Passage cité
····················

Depuis 1992, plus de 13 000 victimes de guerre, enrôlées par les groupes armés ou abandonnées par leur famille, ont été prises en charge à Bamako.

Fil en coton et aiguille à la main, Salamata* apprend à coudre. « Je suis en train de faire un napperon », explique-t-elle en levant la tête, face à sa formatrice. En 2018, cette adolescente ivoirienne de 16 ans était bien loin des cours de couture, de l’hébergement et du soutien psychologique que lui fournit aujourd’hui le centre Kanuya à Bamako. Un lieu qui, depuis 1992, a accueilli plus de 13 000 enfants de la rue et victimes des guerres qui ont secoué la sous-région.

En 2018, Salamata pensait réussir à emprunter le même parcours que certains de ses camarades avaient testé plus tôt. « L’aventure », comme disent les jeunes ouest-africains pour qualifier leur migration vers l’Europe. Pour Salamata, sa destination finale était la France. Mais la guerre, qui persiste au nord du Mali depuis 2012, et ce malgré l’accord de paix d’Alger signé en 2015, a mis un terme aux espoirs de vie meilleure de la jeune fille. Embarquée dans un camion avec quatre autres jeunes ivoiriens par un passeur, elle se fait enlever. Elle restera captive pendant plusieurs semaines.
« J’ai vu des viols et des morts » (...)

Depuis sa fuite au printemps, elle est prise en charge au centre Kanuya : hébergement, nourriture, formations agropastorales, cours de français et d’arabe et, surtout, soutien psychologique. Ce centre est le seul de la capitale malienne à accueillir d’anciens enfants soldats, ayant combattu au sein des groupes armés du nord et du centre du Mali. Il fonctionne en grande partie grâce au soutien de l’Unicef et de ses partenaires qui, depuis le début de l’année, ont pris en charge 250 enfants, à Kanuya et dans trois autres lieux d’accueil, au Mali. (...)

····················

Matériel fourni
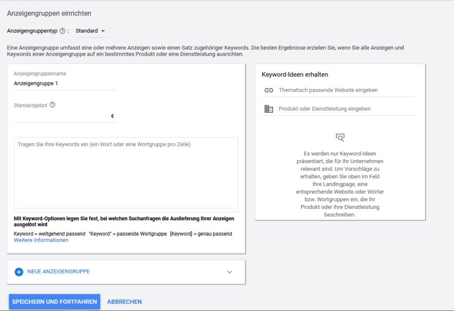Viewport: 454px width, 311px height.
Task: Focus the Standardgebot bid amount field
Action: click(x=61, y=116)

····················

Objectif énoncé 1
Dans le passage sur le centre Kanuya, relevez chacune des prestations énumérées après les deux-points dans la phrase qui commence par « Depuis sa fuite au printemps ».
Objectif énoncé 2
Poursuivez le passage sur le centre Kanuya à la suite de sa dernière phrase.
Le listing n'est pas nécessaire ici.

Résultat 1
hébergement
nourriture
formations agropastorales
cours de français et d'arabe
soutien psychologique

Résultat 2
Malgré l’accord de paix de 2015, les groupes armés du nord du pays continuent à recruter des mineurs. (...)

Pour ces enfants soldats du Mali, la situation semble se dégrader au fil du temps. Selon les Nations unies, ils étaient deux fois moins nombreux à avoir été enrôlés dans ces groupes en 2017. (...)

Habituée à recevoir les enfants soldats et les victimes de guerre depuis les premiers arrivés à Kanuya, issus des guerres civiles libériennes et sierra-léonaises dans les années 1990, Bernadette Soucko, sa directrice, n’en demeure pas moins inquiète pour l’avenir des enfants résidant aujourd’hui au centre du Mali, une zone où l’insécurité ne cesse de se propager. (...)

Nous n’avons jamais connu une telle situation dans notre pays. Les groupes armés se multiplient et, en général, ce sont les enfants et les jeunes qu’ils recrutent. Actuellement, presque tous les enfants victimes de guerre que nous avons viennent du centre du Mali » (...)

Certains ne resteront au centre que quelques mois, d’autres plus de dix ans. Le temps nécessaire pour se reconstruire et tenter de reprendre leur enfance et l’école, loin des armes et des morts. (...)

« Tout ça, c’est à cause du chômage. Il n’y a pas de boulot, c’est pour cela que les jeunes rentrent dans ces groupes armés. C’est l’argent qu’on leur propose qui les trompe. »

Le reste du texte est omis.